Smoked corned beef and cabbage is a St. Patrick’s Day staple. This smoked corned beef is a delicious tradition in our house and hopefully will soon become one in yours! This guide will be your go to recipe and method for deliciously tender smoked corned beef and tasty cabbage every time.
What is Corned Beef?
Corned beef is a tough cut of beef that is cured in a nitrate/nitrite solution to add flavor, tenderness, and that iconic pink hue. It is typically made from brisket points, flats, or from round roasts. I have an amazing recipe for making corned beef at home, if you’ve got a week’s worth of time and a desire to take the curing process into your own hands. Follow the CORNED BEEF CURE RECIPE HERE and then come on back to this post when you’re ready to cook! If you’re buying your corned beef from the store, read on for details on what to look for!
There are corned beef briskets (point and flat) and corned beef rounds. You can purchase whatever kind you like, but if you are buying your first ever corned beef let me give you a little info about each:
A corned beef brisket is a cut from the pectoral muscle of the cow. It is notoriously tough, requiring long cook times to tenderize the meat. A brisket point is cut from the brisket and typically more marbled with fat and therefore more tender and flavorful. The point is my preference when it comes to store bought corned beef brisket. A brisket flat is less fatty, but has a tendency to be a little more tough, even after a long cook. A brisket flat has a more even thickness, so it is my choice for curing at home.
A corned beef round is a cut from the rear leg of the cow. Also a tough cut of meat, this roast is well suited for thinly sliced corned beef, used on sandwiches or in corned beef hash. For this recipe, I used a corned beef round, but a brisket (either point or flat) would work just as well.
Corned Beef and Cabbage
Corned beef is best when cooked for a long time at a low temperature (I believe all of the best foods are). This will help transform the tough cut of meat into tender, beefy deliciousness. First, I smoked my corned beef roast on my smoker for an added layer of flavor. If you don’t have access to a smoker then this process can still be done in your oven, just add an extra 2-3 hours to the braising time.

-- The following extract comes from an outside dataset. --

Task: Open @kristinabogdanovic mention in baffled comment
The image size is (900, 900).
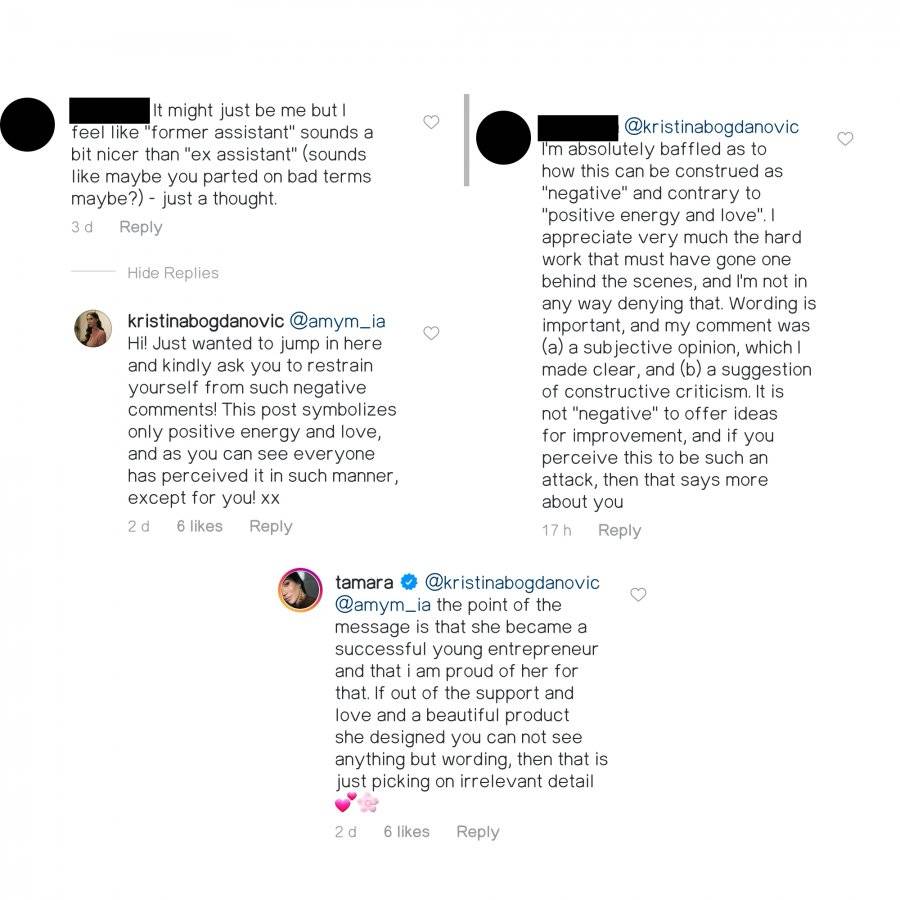Action: 711,127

Braise the corned beef and cabbage, onions, and carrots in beef stock at a low temperature in a 4.5 quart enameled cast iron pot. Adding in potatoes for a fully rounded meal is totally optional. The potatoes go in during the last two hours of cooking so they don’t get mushy.
Corned Beef and Cabbage Recipe
- 1 3-5 lb corned beef roast brisket or round
- 1 tablespoon pickling spice
- 1 yellow onion sliced
- 1 cup baby carrots
- 1 small head green cabbage quartered
- 3 cups beef stock
Before cooking, remove your corned beef from the brine and rinse any excess liquid from the surface of the roast. Start up your smoker and shoot for a temperature around 250 degrees F. Place the roast on your grill, close the lid and smoke for 3 hours.
While the roast is smoking, prepare the vegetable and braising liquid. Place the onions and carrots in the bottom of a heavy dutch oven pot. Position the cabbage quarters on top of the carrots and onions. Pour the beef broth over the vegetables and sprinkle with the pickling spice seasoning packet.
After the roast has smoked for 3 hours remove it from the grill and place it on top of the vegetables. Sprinkle the roast with additional pickling spice, if desired. Cover the dutch oven with a lid and return to the grill or oven with the temperature set at 250 degrees F. Braise for 4-5 hours or until the internal temperature of the roast is 205-210 degrees F.
During the last two hours of braising, add in 1 1/2 pounds of washed and cubed potatoes or whole fingerling potatoes to the braising liquid.
- Remove the roast and allow it to rest for 10-15 minutes before slicing. Return the sliced corned beef to the vegetables in the pot and serve.